The ex-employees told CNN they still haven't been given the severance pay they were promised.
After Musk took control of the company in October 2022, he began a series of sweeping layoffs affecting thousands of workers. In early November, Twitter laid off almost all of its staff in Ghana, its only African location, just days after its physical office finally opened following a year of remote working, CNN reported at the time.
Staff were initially told that they were being laid off without information on their exit packet or next steps, per the outlet.

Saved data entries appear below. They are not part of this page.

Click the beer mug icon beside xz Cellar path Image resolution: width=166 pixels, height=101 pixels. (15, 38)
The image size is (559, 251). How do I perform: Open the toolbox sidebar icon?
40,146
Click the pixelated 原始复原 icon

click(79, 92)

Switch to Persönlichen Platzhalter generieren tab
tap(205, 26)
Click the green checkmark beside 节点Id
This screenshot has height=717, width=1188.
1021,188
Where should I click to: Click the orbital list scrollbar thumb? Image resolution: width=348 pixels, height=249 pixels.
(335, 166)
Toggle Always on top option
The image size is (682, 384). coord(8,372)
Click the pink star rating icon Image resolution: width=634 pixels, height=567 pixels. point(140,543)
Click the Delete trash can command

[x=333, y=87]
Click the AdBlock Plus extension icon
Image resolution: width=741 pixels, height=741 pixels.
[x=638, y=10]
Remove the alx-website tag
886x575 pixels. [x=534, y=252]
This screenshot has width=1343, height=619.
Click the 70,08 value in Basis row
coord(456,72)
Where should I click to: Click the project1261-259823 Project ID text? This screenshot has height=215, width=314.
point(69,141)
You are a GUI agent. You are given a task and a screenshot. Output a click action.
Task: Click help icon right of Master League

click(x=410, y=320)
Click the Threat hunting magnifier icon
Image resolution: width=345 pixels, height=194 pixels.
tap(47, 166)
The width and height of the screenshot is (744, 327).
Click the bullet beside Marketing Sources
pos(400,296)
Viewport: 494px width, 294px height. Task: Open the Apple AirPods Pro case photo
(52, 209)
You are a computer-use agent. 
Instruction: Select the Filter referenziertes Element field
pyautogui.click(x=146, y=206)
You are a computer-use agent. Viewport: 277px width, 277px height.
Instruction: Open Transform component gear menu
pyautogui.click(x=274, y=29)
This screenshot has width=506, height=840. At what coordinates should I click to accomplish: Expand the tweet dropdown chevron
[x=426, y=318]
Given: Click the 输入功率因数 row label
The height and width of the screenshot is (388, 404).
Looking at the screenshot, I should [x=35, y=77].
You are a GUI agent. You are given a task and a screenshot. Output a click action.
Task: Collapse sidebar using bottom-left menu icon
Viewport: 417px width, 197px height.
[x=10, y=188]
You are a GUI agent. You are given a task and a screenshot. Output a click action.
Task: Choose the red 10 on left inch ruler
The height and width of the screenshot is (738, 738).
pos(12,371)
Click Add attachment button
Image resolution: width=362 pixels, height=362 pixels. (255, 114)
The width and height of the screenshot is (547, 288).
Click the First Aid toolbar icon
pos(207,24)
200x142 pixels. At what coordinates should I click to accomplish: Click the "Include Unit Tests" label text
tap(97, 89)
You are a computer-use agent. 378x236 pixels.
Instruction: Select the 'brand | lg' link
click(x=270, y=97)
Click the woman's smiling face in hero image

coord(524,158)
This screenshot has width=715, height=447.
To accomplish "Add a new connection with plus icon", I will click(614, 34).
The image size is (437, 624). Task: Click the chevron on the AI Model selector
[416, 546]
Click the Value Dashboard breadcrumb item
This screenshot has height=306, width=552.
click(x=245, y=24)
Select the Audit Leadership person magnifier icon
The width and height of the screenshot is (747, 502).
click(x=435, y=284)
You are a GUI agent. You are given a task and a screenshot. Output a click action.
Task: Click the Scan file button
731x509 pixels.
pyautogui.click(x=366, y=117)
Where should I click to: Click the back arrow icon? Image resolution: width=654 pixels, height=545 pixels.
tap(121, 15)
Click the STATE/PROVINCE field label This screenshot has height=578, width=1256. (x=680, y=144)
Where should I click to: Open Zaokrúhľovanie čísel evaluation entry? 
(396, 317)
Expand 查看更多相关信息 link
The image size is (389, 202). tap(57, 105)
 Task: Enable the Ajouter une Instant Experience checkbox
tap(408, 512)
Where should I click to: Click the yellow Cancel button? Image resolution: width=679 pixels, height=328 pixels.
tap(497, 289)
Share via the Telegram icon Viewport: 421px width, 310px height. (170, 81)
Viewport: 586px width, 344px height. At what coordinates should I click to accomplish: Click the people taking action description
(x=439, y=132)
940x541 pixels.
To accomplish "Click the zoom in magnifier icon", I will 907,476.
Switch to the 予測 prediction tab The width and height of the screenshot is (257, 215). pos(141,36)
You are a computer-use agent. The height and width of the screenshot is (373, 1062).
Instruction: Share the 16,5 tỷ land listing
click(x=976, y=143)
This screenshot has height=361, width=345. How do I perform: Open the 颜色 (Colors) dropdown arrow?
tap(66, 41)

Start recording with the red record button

A new report by CNN details how in late May the laid-off workers were eventually offered three months of severance pay, the cost of repatriating foreign staff, and legal expenses incurred during negotiations with Twitter. The sources told CNN that though laid-off staff in other countries had more generous severance packages which included benefits, they were so fed up of waiting that they ultimately agreed to the package they were offered.
"Twitter was non-responsive until we agreed to the three months because we were all so stressed and exhausted and tired of the uncertainty, reluctant to take on the extra burdens of a court case so we felt we had no choice but to settle," one laid-off employee told CNN.
But communications with the company have since stopped and they're still waiting for severance pay, the laid-off staff told the outlet.
"They literally ghosted us," one of the laid-off employees told CNN.
Twitter didn't immediately respond to Insider's request for comment beyond an automated email response.
Musk has made drastic changes to Twitter's website and app since taking over, including reversing some account bans, charging users for blue verification checks, and introducing a subscription service, but he's also overhauled the company internally.
As well as stopping paying invoices and selling off office furniture, he has fired a number of execs and top managers and laid off the vast majority of Twitter's workforce. Quit rates rocketed, too.
As of early May, Twitter had just over 1,000 employees excluding contract workers, people familiar with the matter told Insider, compared to around 7,500 pre-acquisition.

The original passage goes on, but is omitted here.